9. All wicked men’s pains and instruments which they use to escape hell, while they continue to reject Christ, and so remain wicked men, does not secure them from hell for one moment. Almost every natural man that hears of hell, flatters himself that he shall escape it; he depends upon himself for his own security; he flatters himself in what he has done, in what he is now doing, or what he intends to do. Every one determines in his own mind how he shall avoid damnation, and flatters himself that his strategies will not fail. They surely hear that only a few are saved, and that the greater part of men that have died have gone into hell; but each one imagines that he has a better plan for his own escape than others have come up with. He does not intend to come to that place of torment; he says within himself, that he intends to take sufficient care, and to arrange the concerns of his life so that he will not fail.

But the foolish children of men miserably delude themselves in their own schemes, and in the confidence of their own strength and wisdom; they trust in nothing but a shadow.
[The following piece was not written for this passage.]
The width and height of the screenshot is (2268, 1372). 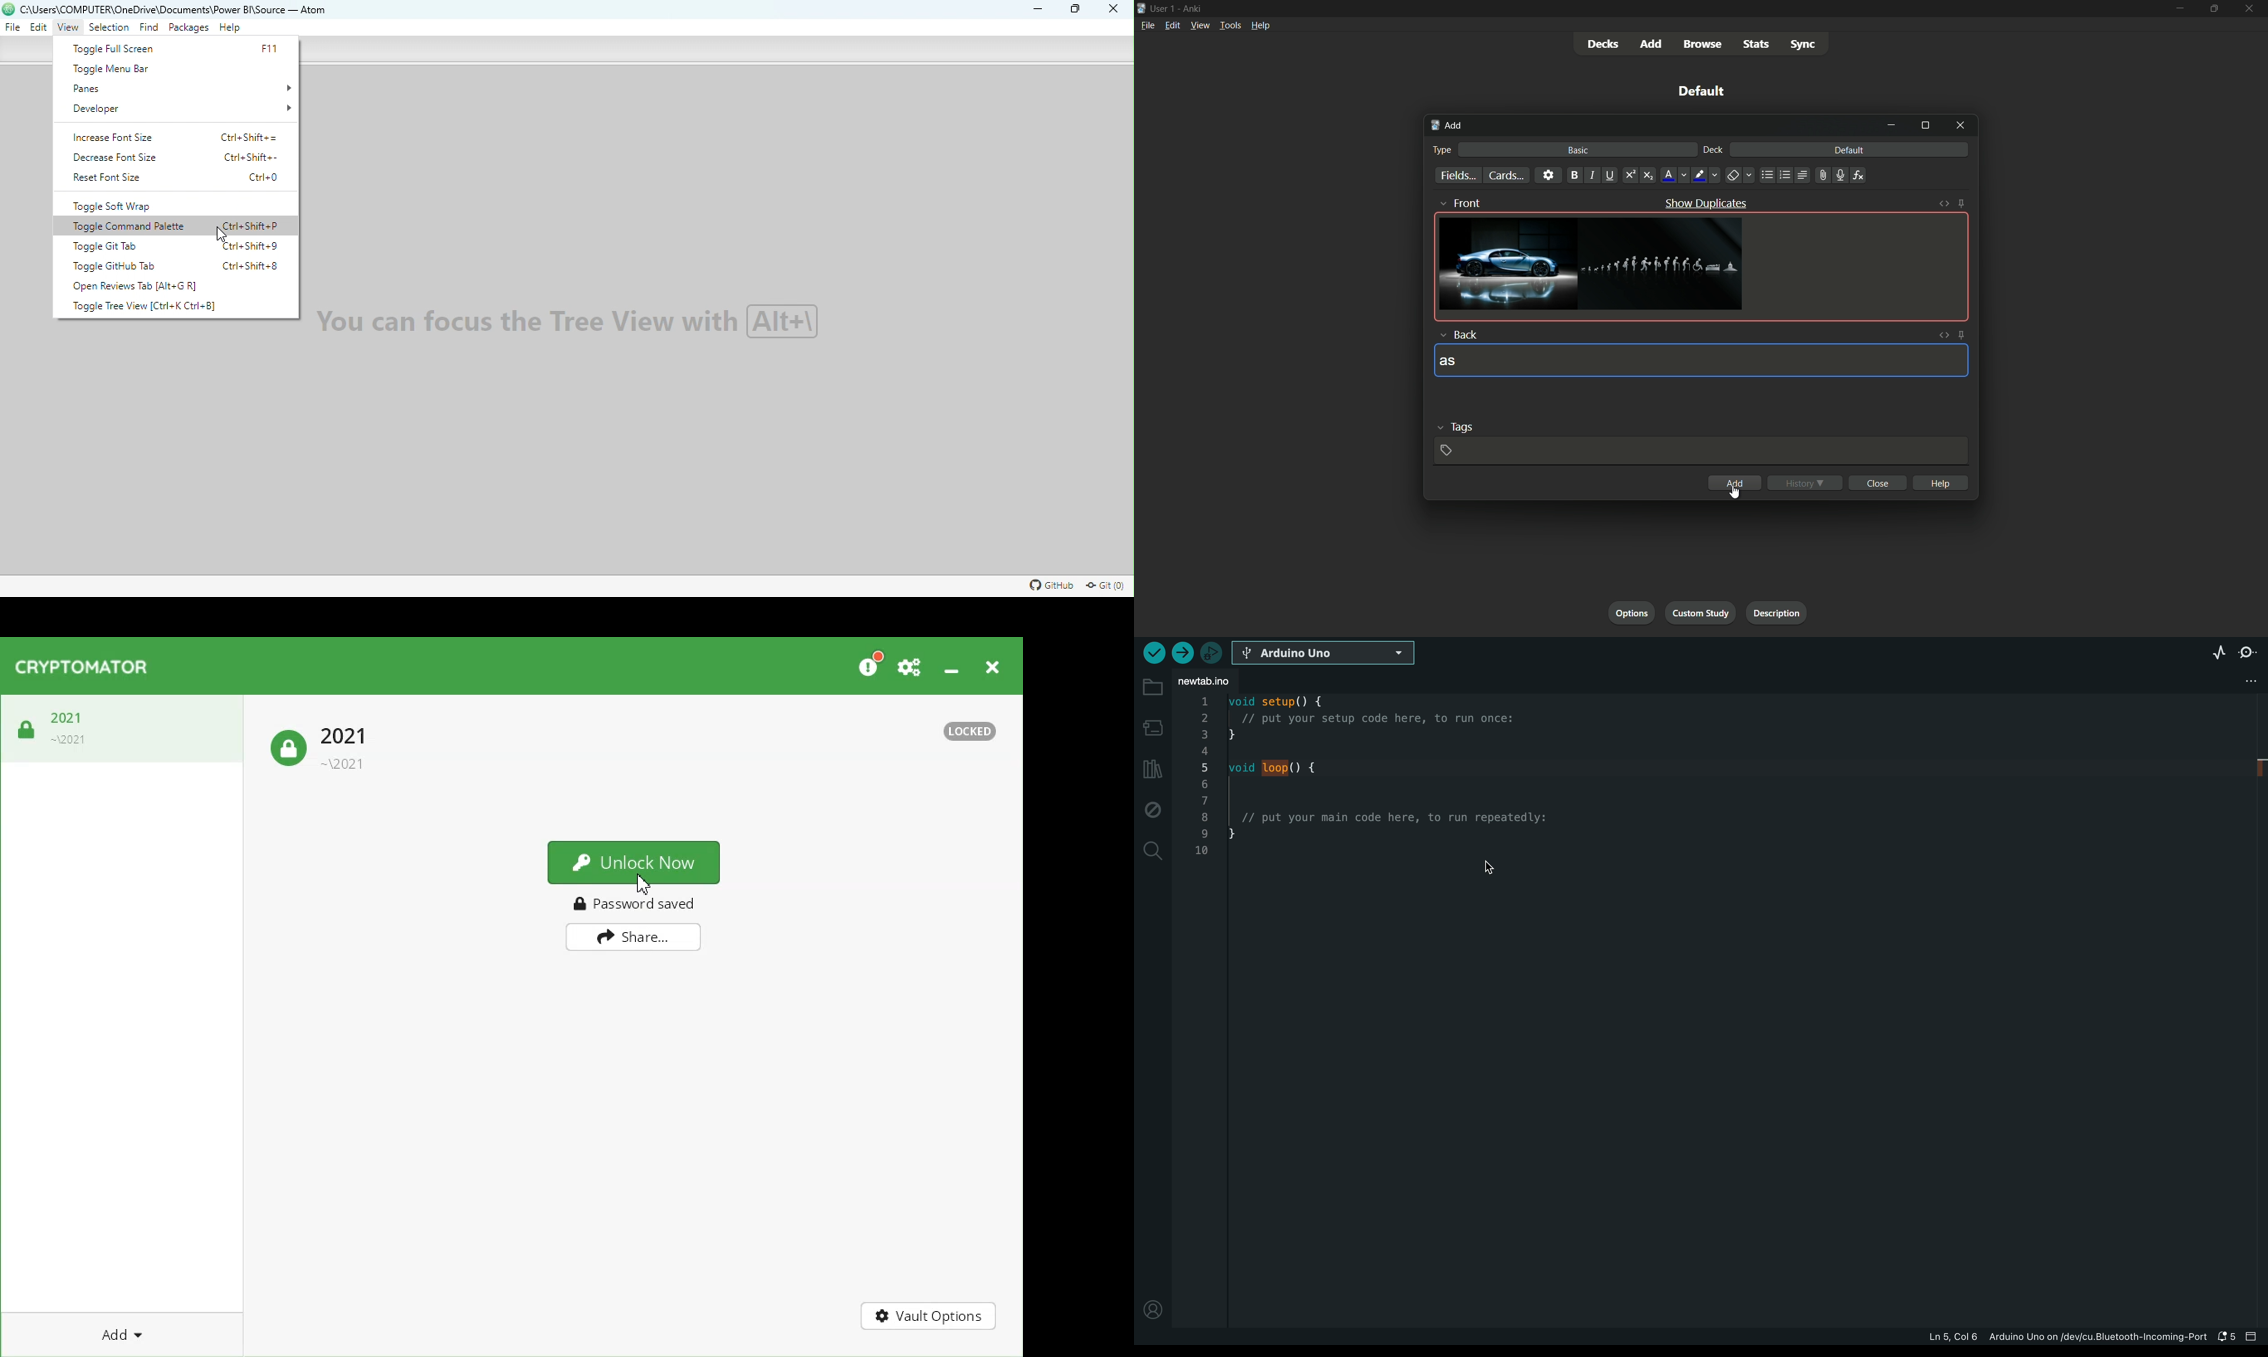 I want to click on front, so click(x=1462, y=202).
The greater part of those who have lived under the same patient grace of God, and are now dead, and have undoubtedly gone into hell; and it was not because they were not as wise as those who are now alive; it was not because they did not determine for themselves how to secure their own escape. If we could speak with them, and inquire of them, one by one, whether they expected, when alive, when they used to hear about hell, ever to be the subjects of that misery, we, doubtless, should hear one and another reply, “No, I never intended to come here: I had determined otherwise in my mind; I thought I had a good plan for myself: I thought my strategy was good. I intended to take sufficient care; but it came upon me unexpectedly: I didn’t expect it at that time, and in that way; it came as a thief: Death outwitted me: God’s wrath was too quick for me. O my cursed foolishness! I was flattering myself, and pleasing myself with vain dreams of what I would do after the life on earth; and when I was saying, Peace and safety, then sudden destruction came upon me.”